This lecture focuses on componentwise maxima, i.e., the random vector constructed from taking the maximum of each component of a bivariate vector. Specifically, in Section 4, we will study the limiting behaviour of the componentwise maxima vector. In Section 5, we will learn measures of extremal dependence that are very useful for statistical modelling. Section 6 will use the limiting representation in Section 4 to construct parametric and semi-parametric models for bivariate componentwise maxima. In Section 7, I will talk about regression for bivariate extremes and conclude in Section 8 with comments on the limitations of the methods, alternative representations for bivariate/multivariate extremes and R packages for analysis of extremes.

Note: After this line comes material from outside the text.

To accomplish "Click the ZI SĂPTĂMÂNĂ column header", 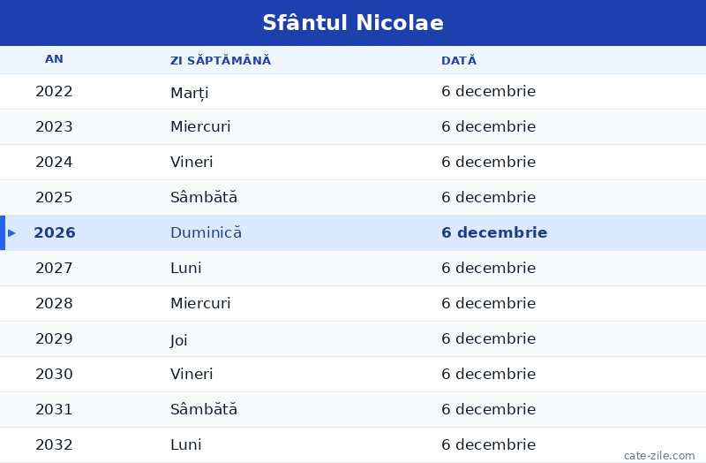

Let \((X_1,Y_1),(X_2,Y_2),\ldots\) be a sequence of independent and identically distributed continuous random vectors with distribution \(F_{XY}(x,y)\). Let \(F_X(x)\) and \(F_Y(y)\) be the marginal distributions of \(X\) and \(Y\), respectively. We define the vector of componentwise maxima as \[\boldsymbol{M}_n = (M_{x,n},M_{y,n}) = \left(\max_{i=1,\ldots,n}{X_i},\max_{i=1,\ldots,n}{Y_i}\right).\] The index \(j\) for which the maximum of the \(X_i\) sequence occurs is not necessarily the same index \(k\) for which the maximum of the \(Y_i\) sequence occurs. In other words, \(\boldsymbol{M}_n\) might not correspond to an actual observation. To see this, the following R code generates \(N\times n = 20\times100=2,000\) samples from \(X\) and \(Y\) (\(X\perp Y\)) following Gaussian distributions and construct the componentwise maxima vector using blocks of size \(n=100\). We can see that only one componentwise maxima coincide with the bivariate observations.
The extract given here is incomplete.